Des objets aux références culturelles multiples

« Lorsque je suis allé au Japon, j’ai remarqué que les Japonais utilisent souvent les caisses de bouteilles pour s’asseoir dans la rue ou comme tables. L’idée des rangements KOFFR, mi-table,mi-tabouret, réalisés avec Lllast, vient de là, de ce mode de vie », explique Florent Coirier. Car au-delà des questions d’artisanat et de technique, les créations traduisent surtout un lien discret mais profond avec la culture japonaise. La manufacture Mori Seimenjo et le Studio BehaghelFoiny à l'origine d'une veste d'intérieur,d'un lit transformable en pouf et d'un plaid, ont ainsi choisi les couleurs des pièces selon les espèces de fleurs endémiques de l’île d'Izu. Un clin d’œil à la fois culturel et environnemental. Cette attention se retrouve aussi dans les travaux d’Hanako Stubbe menés avec la manufacture Domyo, dont les panneaux décoratifs muraux s’inspirent de symboles japonais tels que Taiyō, le soleil, source de vitalité ; Moss, la mousse, évoquant douceur et sérénité ; ou encore Sakura, le cerisier. Un parti-pris visuel fort, et différent de sa collaboration avec la maison familiale Maekawa Inden, où le cuir laqué est traité de manière plus sobre,invitant à l’introspection.
En complément, l'exposition invite aussi les visiteurs à aborder une autre facette tout aussi connue du Japon : ses boissons.
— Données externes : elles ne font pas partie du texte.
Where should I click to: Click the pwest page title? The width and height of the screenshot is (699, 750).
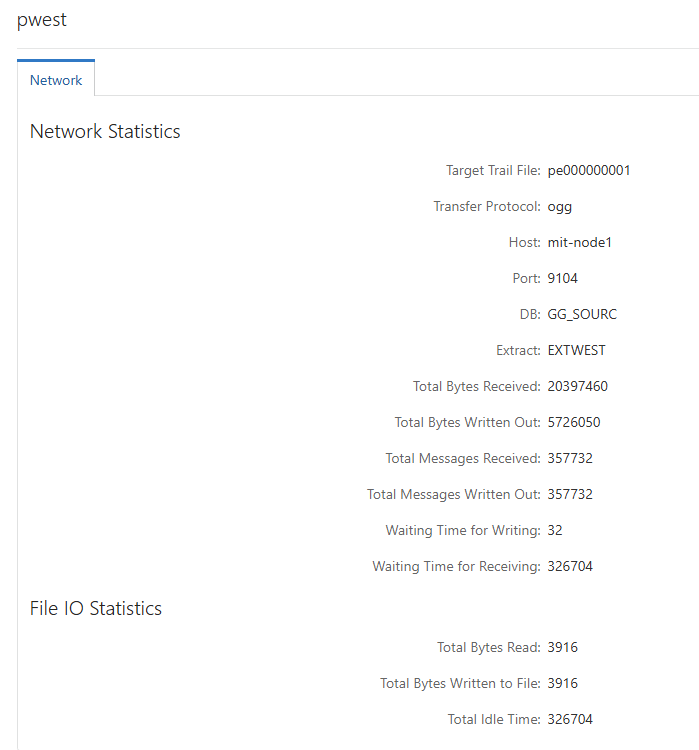pos(42,20)
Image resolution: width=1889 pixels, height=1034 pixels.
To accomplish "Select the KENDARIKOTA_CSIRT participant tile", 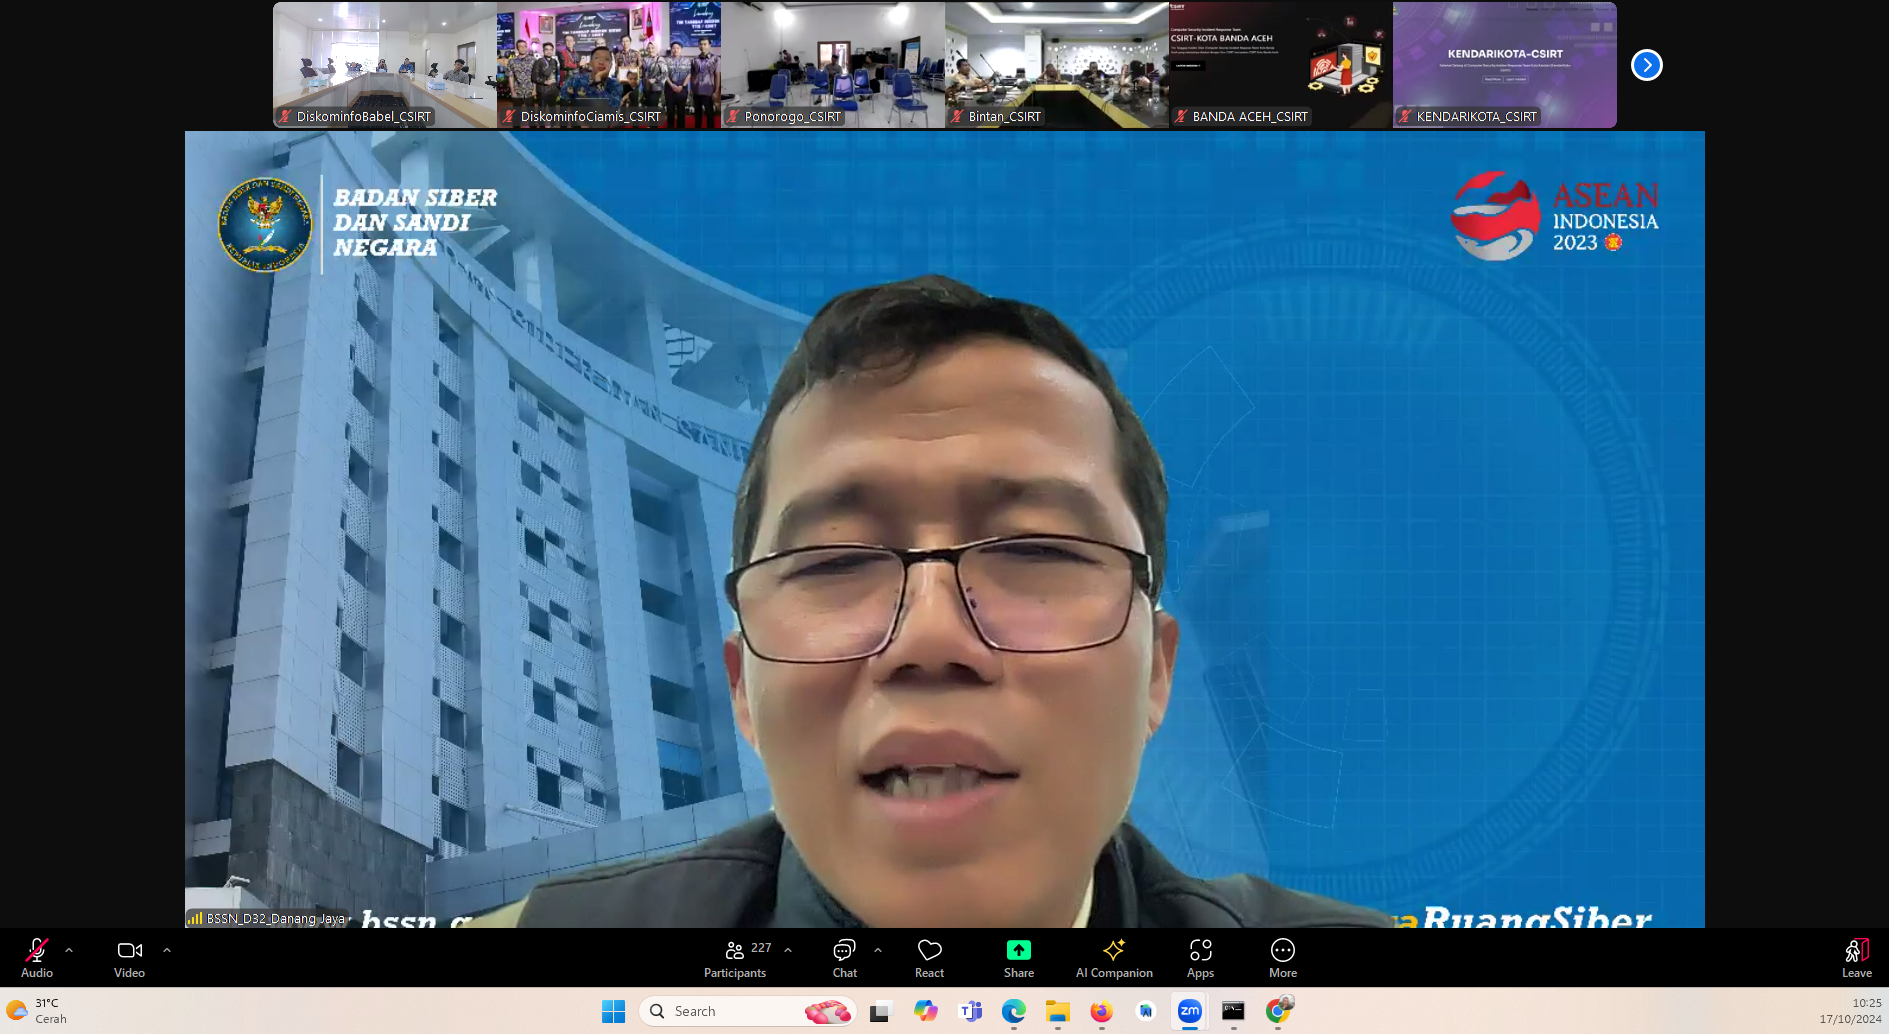I will (1504, 65).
Réalisés par les manufactures Glass-Labet Kimoto Glass Tokyo, deux styles de verres rendent, chacun à leur manière, hommage au saké et au thé par le biais de nouvelles textures et des nouvelles formes.


À noter qu'une sélection de produits issus des précédentes éditions est en vente au sein du concept store HIS, 2 rue du Renard, dans le quatrième arrondissement de Paris, jusqu'au 4 février.